**Directive**. Rewrite the entries below with every "coordinate pair" replaced by "point", leaving everything else unchanged.

**Data to examine**.
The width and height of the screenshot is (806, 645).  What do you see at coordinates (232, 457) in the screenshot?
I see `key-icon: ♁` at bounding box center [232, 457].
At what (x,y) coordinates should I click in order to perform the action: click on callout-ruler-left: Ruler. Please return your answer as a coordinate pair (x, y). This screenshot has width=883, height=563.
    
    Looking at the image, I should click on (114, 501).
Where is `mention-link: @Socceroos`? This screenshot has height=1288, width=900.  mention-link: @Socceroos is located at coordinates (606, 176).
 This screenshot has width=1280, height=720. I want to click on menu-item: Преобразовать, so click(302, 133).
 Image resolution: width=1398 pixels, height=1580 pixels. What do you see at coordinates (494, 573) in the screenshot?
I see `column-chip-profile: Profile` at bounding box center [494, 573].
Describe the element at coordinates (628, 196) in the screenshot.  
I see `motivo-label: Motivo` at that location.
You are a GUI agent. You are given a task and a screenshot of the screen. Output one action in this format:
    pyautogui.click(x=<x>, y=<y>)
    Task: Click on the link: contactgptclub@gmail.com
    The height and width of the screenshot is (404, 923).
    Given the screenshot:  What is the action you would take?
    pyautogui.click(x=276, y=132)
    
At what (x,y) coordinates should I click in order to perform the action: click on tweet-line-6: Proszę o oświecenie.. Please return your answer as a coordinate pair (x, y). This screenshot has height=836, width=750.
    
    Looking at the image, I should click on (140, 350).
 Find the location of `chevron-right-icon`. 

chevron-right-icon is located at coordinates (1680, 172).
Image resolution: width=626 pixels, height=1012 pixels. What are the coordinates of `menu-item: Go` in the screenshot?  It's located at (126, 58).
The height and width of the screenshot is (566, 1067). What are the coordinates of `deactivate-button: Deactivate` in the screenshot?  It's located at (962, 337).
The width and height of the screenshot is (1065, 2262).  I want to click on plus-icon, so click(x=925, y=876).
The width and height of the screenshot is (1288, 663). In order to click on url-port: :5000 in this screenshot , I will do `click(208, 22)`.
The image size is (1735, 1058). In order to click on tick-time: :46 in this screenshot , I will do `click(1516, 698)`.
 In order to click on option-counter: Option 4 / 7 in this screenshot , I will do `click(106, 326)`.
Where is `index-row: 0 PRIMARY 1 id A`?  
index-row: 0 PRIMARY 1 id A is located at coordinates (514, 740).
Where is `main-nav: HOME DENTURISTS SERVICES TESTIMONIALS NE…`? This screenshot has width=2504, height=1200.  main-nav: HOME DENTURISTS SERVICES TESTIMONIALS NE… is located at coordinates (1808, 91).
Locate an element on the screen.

**Result below**.
The width and height of the screenshot is (806, 645).  What do you see at coordinates (232, 457) in the screenshot?
I see `key-icon: ♁` at bounding box center [232, 457].
At what (x,y) coordinates should I click in order to perform the action: click on callout-ruler-left: Ruler. Please return your answer as a point (x, y). This screenshot has width=883, height=563.
    
    Looking at the image, I should click on (114, 501).
Where is `mention-link: @Socceroos`? This screenshot has height=1288, width=900.  mention-link: @Socceroos is located at coordinates (606, 176).
 This screenshot has width=1280, height=720. I want to click on menu-item: Преобразовать, so click(302, 133).
 Image resolution: width=1398 pixels, height=1580 pixels. What do you see at coordinates (494, 573) in the screenshot?
I see `column-chip-profile: Profile` at bounding box center [494, 573].
Describe the element at coordinates (628, 196) in the screenshot.  
I see `motivo-label: Motivo` at that location.
You are a GUI agent. You are given a task and a screenshot of the screen. Output one action in this format:
    pyautogui.click(x=<x>, y=<y>)
    Task: Click on the link: contactgptclub@gmail.com
    The height and width of the screenshot is (404, 923).
    Given the screenshot:  What is the action you would take?
    pyautogui.click(x=276, y=132)
    
At what (x,y) coordinates should I click in order to perform the action: click on tweet-line-6: Proszę o oświecenie.. Please return your answer as a point (x, y). This screenshot has height=836, width=750.
    
    Looking at the image, I should click on (140, 350).
 Find the location of `chevron-right-icon`. 

chevron-right-icon is located at coordinates (1680, 172).
Image resolution: width=626 pixels, height=1012 pixels. What are the coordinates of `menu-item: Go` in the screenshot?  It's located at (126, 58).
The height and width of the screenshot is (566, 1067). What are the coordinates of `deactivate-button: Deactivate` in the screenshot?  It's located at (962, 337).
The width and height of the screenshot is (1065, 2262).  I want to click on plus-icon, so click(x=925, y=876).
The width and height of the screenshot is (1288, 663). In order to click on url-port: :5000 in this screenshot , I will do `click(208, 22)`.
The image size is (1735, 1058). In order to click on tick-time: :46 in this screenshot , I will do `click(1516, 698)`.
 In order to click on option-counter: Option 4 / 7 in this screenshot , I will do `click(106, 326)`.
Where is `index-row: 0 PRIMARY 1 id A`?  
index-row: 0 PRIMARY 1 id A is located at coordinates (514, 740).
Where is `main-nav: HOME DENTURISTS SERVICES TESTIMONIALS NE…`? This screenshot has width=2504, height=1200.  main-nav: HOME DENTURISTS SERVICES TESTIMONIALS NE… is located at coordinates (1808, 91).
Locate an element on the screen.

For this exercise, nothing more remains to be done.